There are a lot of good reasons to own a fruit tree, but probably the worst is, “I saw it at the nursery and it looked so cute that I just had to have it.”
It’s a bit like choosing a spouse. Pick the right tree and if you’re lucky you’ll have a partner for life. Choose the wrong tree and you may want to chop it down after a few years.

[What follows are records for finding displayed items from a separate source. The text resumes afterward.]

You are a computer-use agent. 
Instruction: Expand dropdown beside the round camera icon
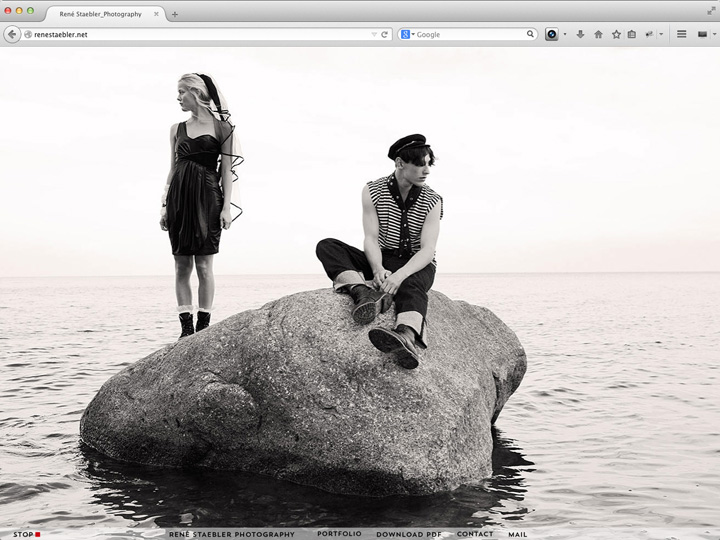pos(565,34)
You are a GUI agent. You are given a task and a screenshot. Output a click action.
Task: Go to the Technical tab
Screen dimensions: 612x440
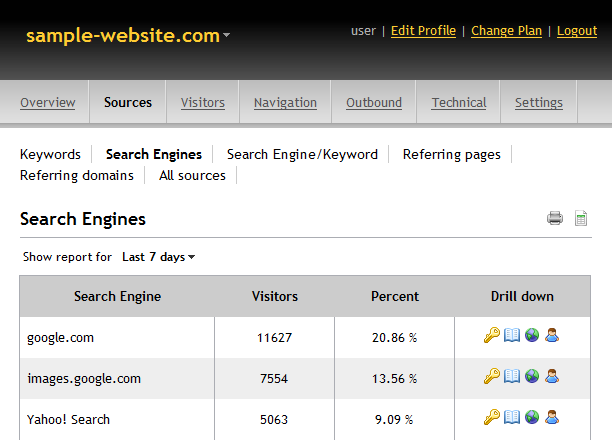point(459,102)
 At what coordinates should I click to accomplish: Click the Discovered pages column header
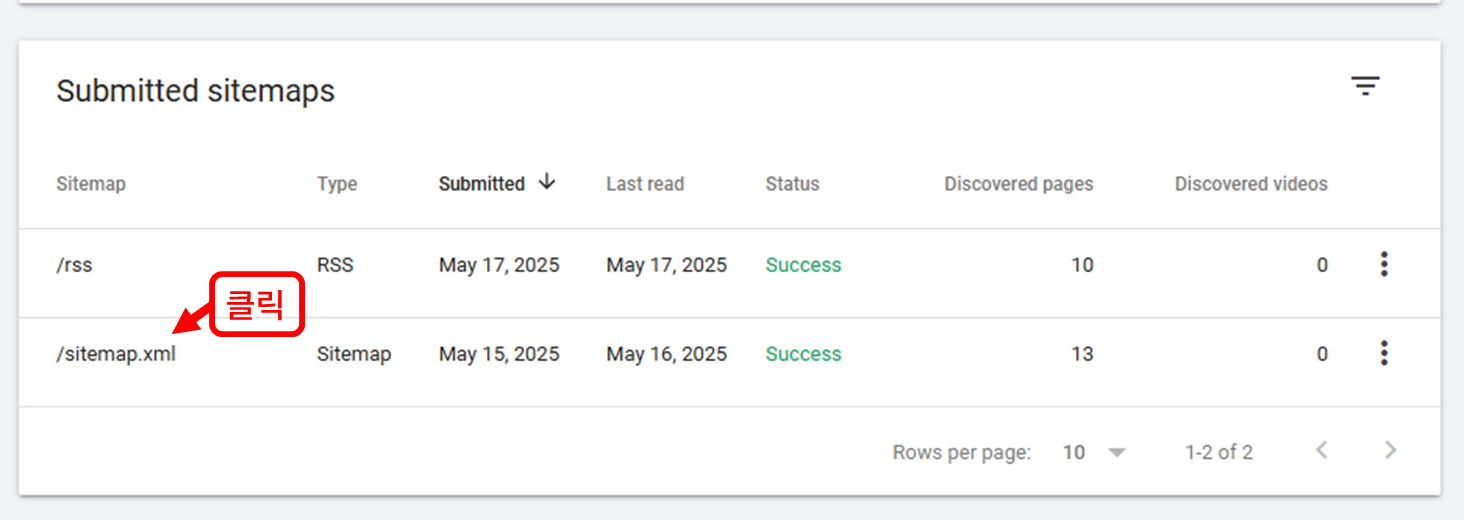(1019, 184)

Selecting a fruit tree takes planning and research. First, gardeners must honestly assess their microclimates. Deciduous fruit trees require a certain cumulative number of hours at or below 45 degrees F every winter to end their dormancy and then flower and bear fruit. This is known as “chilling requirement.” Most areas of Marin receive around 800 to 1,000 hours of chill every winter which is enough for most fruit trees, but this will vary from town to town and microclimate to microclimate. Areas with significant marine influence will receive the least chill; inland areas will have the most. Luckily, for those in borderline areas there are many varieties of “low-chill” fruit trees on the market today.
Second, summer warmth is an important consideration. Peaches and nectarines love a long hot summer. Apples like warm days and cool nights (think Sebastopol). Apricots, cherries, and pears will perform in somewhat cooler summer areas, but not right on the coast. Figs and persimmons aren’t too picky, but will be tastier with summer warmth.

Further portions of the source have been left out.